5/10
Valere Finds The Cosmos.
20 January 2011
Warning: Spoilers
This really belongs on the Lifetime Movie Network or someplace. Belen Fabra is the 27-year-old Valere whose only real friend is her withered grandmother, Geraldine Chaplin. At fifteen Valere has sex for the first time. She feels there's something going on but it leaves her empty. Curiosity leads her into the byways of sex. She falls in love with Jaime finally, who seems to adore her. Coincidentally, if you're finally going to love a man for the first time in your life and you're now in your twenties and want to settle down and have children and build a home (whatever that means), Jaime is your kind of guy. He's filthy rich. He drives a Jaguar.

But it wasn't long after Valere yielded her virginity and began writing in her diary about how she really need love, that I could see where the movie was headed. After fruitlessly banging dozens of guys of varying temperaments and races and quirks, she finds Jaime and everything seems to be going along swimmingly. The future is bright.

But we experienced movie viewers know that in a movie like this, tragedy is just around the corner. Alright, Jaime has a slight problem with premature ejaculation -- if two minutes is "premature" -- but he showers her with flowers and diamonds, and he moves her into an expensive new flat overlooking Barcelona and the Med beyond.

Jaime is too perfect. So what's wrong with Jaime? He's not gay (although he may be bisexual for all we know). Is he a drug dealer? A mob member? Does he have a history of fraud? There has to be SOMETHING wrong with Jaime because that's the kind of movie this is! I won't reveal Jaime's secret.

Anyway, Valere's search for the cosmos takes her into a high-end brothel where she meets yet more flawed men. Finally, after reviewing the serial tragedies of her life, she comes to the realization that true happiness lies in self acceptance. In Valere's case, this means living for the moment with sex as your most immediate and available instrument. The fact that this is where she started lies unaddressed. She marches off bravely into the rain, a big smile on her face, triumphant music swelling in the background.

As an erotic movie, and choosing comparisons with almost identical plots, this falls somewhere between "Emmanuel" (which was funny) and "Bel de Jour" (which was pornography with class). Lots of nudity, none of it vulgar, and lots of simulated sex, ditto.

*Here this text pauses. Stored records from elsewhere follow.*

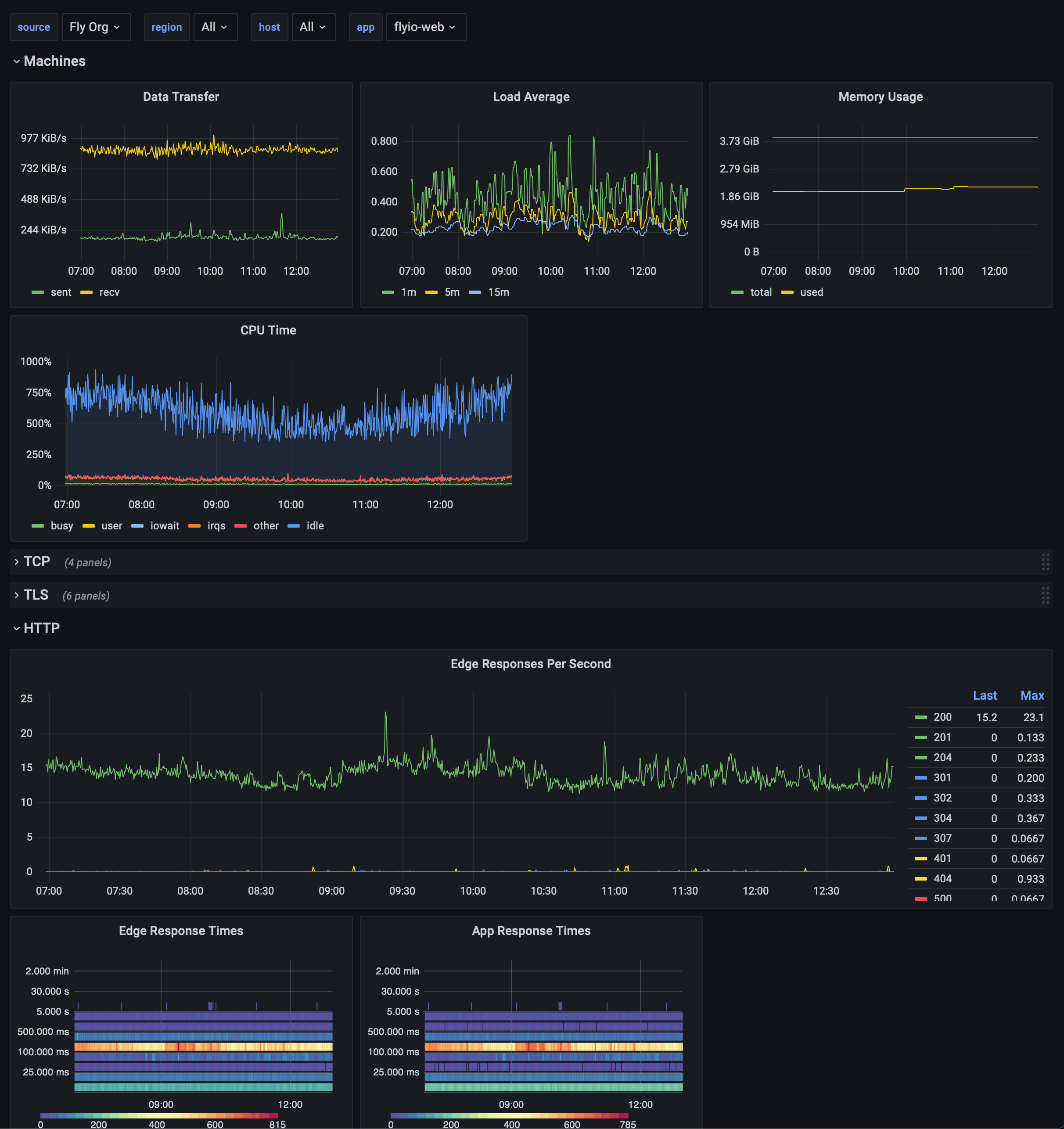
Task: Open the Fly Org source dropdown
Action: pyautogui.click(x=95, y=27)
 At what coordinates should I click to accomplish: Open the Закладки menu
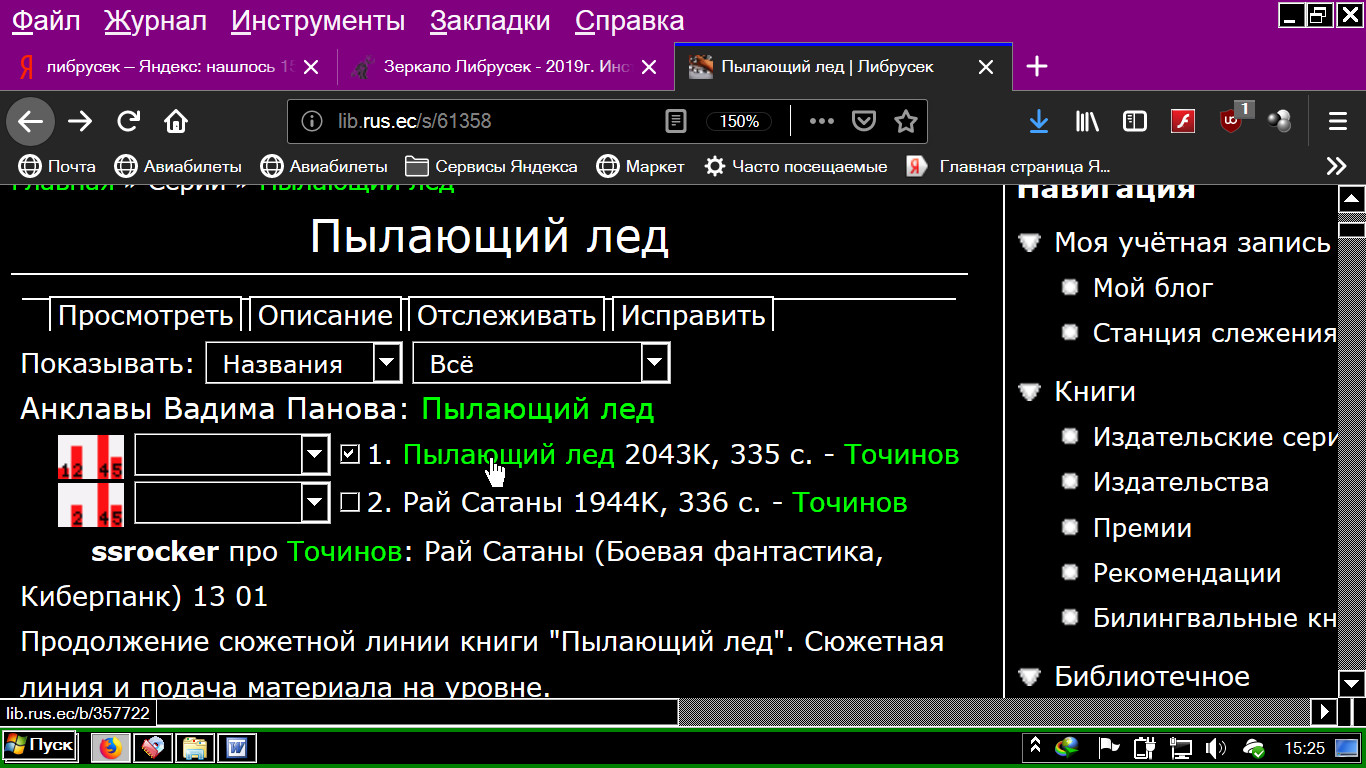click(x=490, y=21)
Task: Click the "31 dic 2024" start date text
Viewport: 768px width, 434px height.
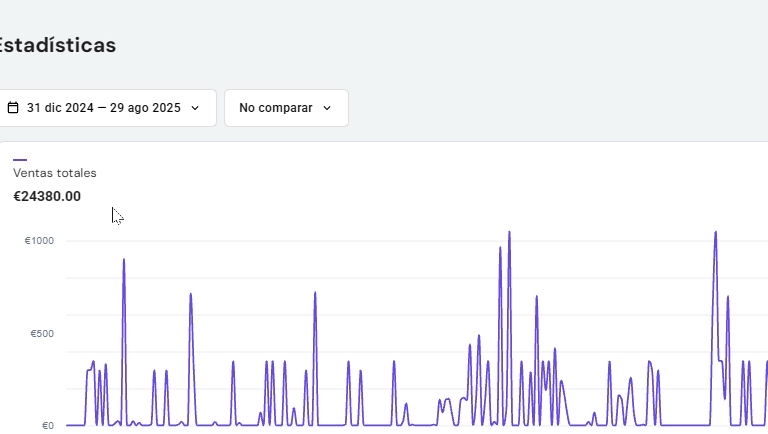Action: coord(59,108)
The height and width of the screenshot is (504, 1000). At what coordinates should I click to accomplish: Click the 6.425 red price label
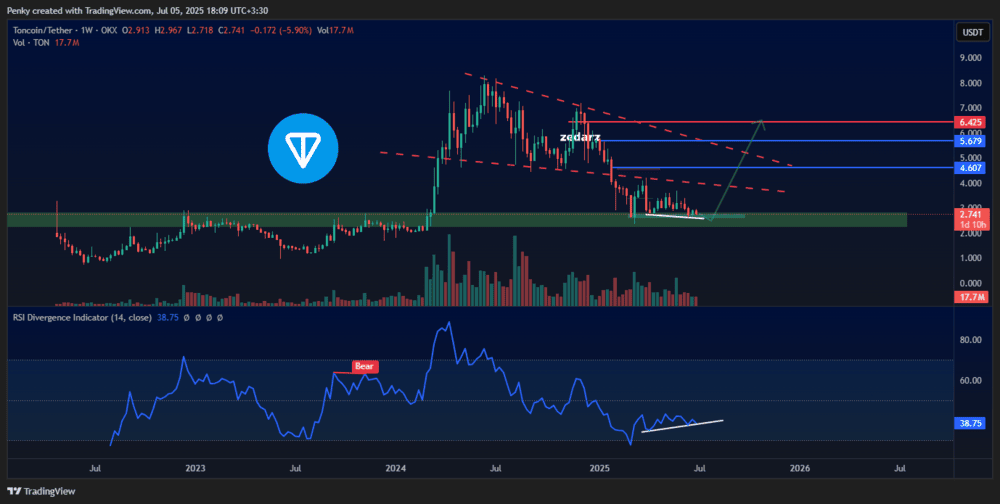tap(969, 122)
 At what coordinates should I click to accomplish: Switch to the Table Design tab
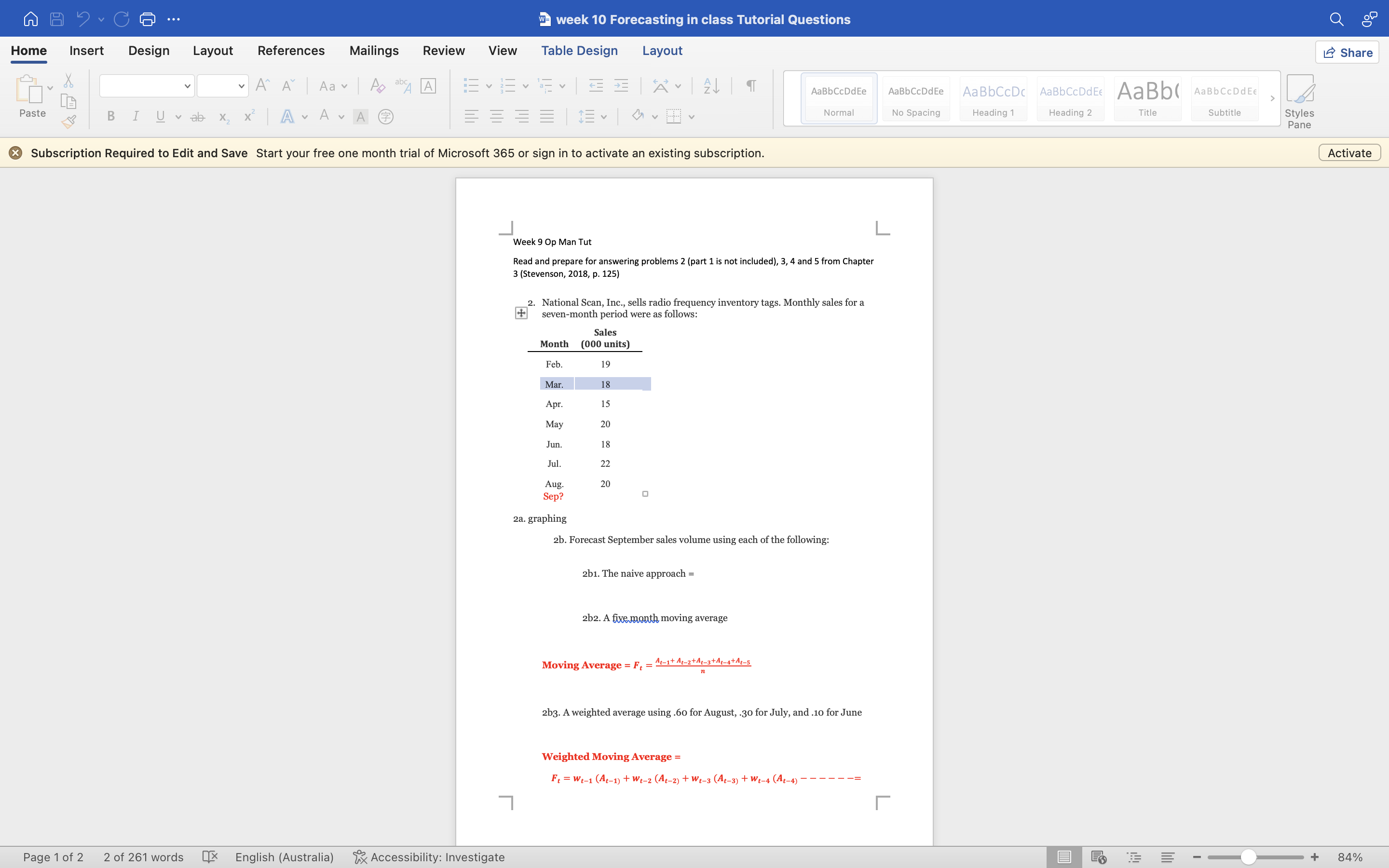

It's all about a woman's search for self actualization through the achievement of perfect orgasms, physical and spiritual. My, how things have changed. Why, when I was a young feller, sparking a gal, I was the one doing the pursuing. Why, I remember having to walk one hundred and fifty miles each way through the snow to visit a gal -- barefoot! We young lads was always met at the door by the gal's father, who wanted to know, right off the bat, if our intentions towards his daughter was honorable. I got so tired of saying, "Yes, sir," that once, feeling real cheeky, I said, "Absolutely not." That's how I got this scar. No, no. The one down here by the Krause end bulbs.

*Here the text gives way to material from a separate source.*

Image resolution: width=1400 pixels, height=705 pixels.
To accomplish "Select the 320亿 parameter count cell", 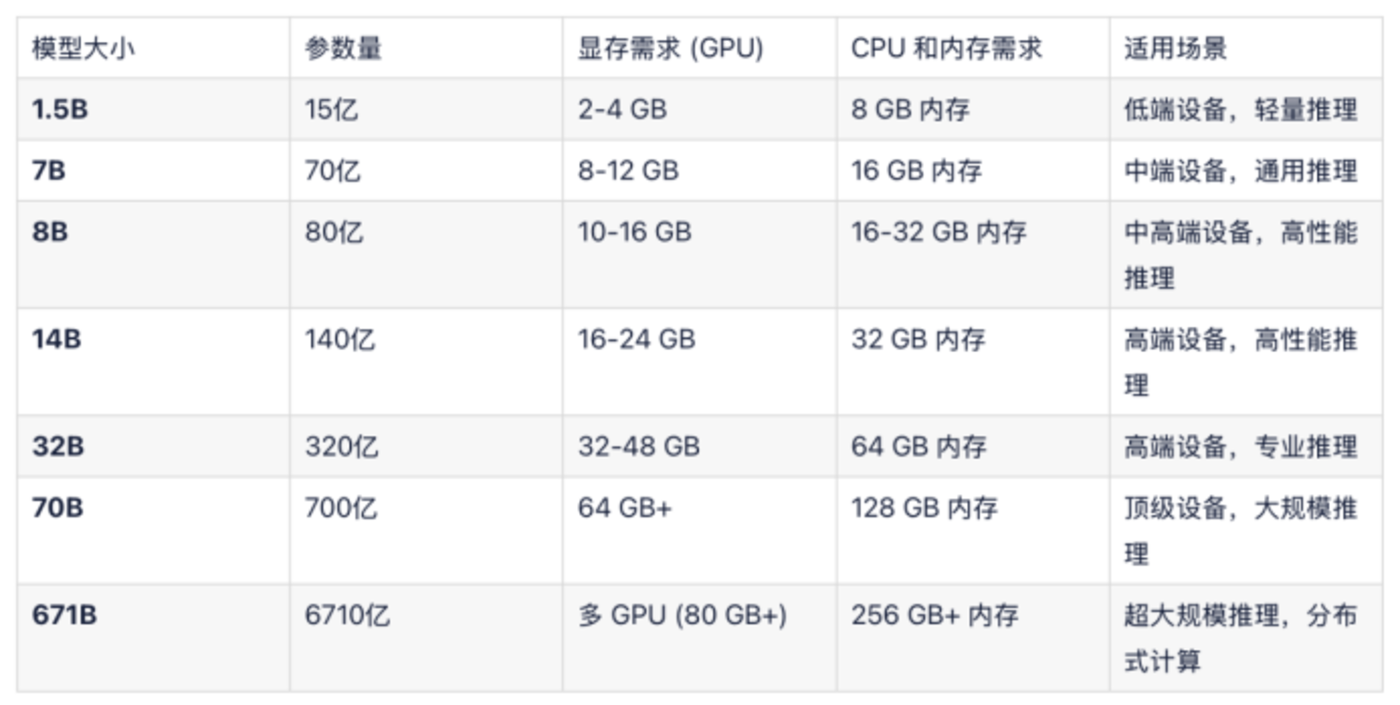I will pyautogui.click(x=342, y=446).
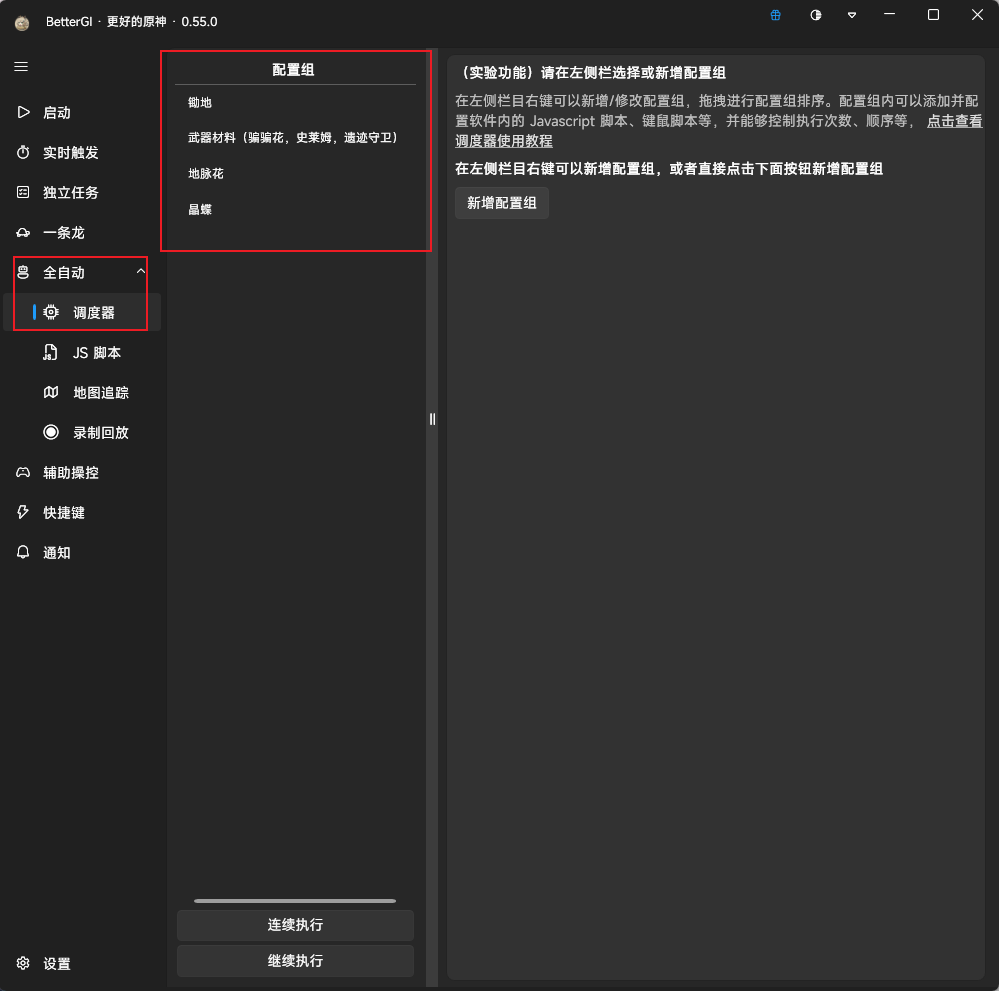Image resolution: width=999 pixels, height=991 pixels.
Task: Select the 调度器 menu item
Action: coord(93,313)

Overall, what the movie has is an abundance of Belen Fabra's not easily dismissible and nicely assembled nude figure. Other than that, it's a pretty tiresome bore. When Valere is making love with Jaime, she kept checking the clock to see how much longer the act would take. I found myself doing the same thing. I believe I know how Valere's physical being ends. Drawing on the logic of the plot, she finally achieves the most exquisite possible orgasm and, having nothing left to search for, she deliquesces, turns into a vapor, and vanishes into the ether.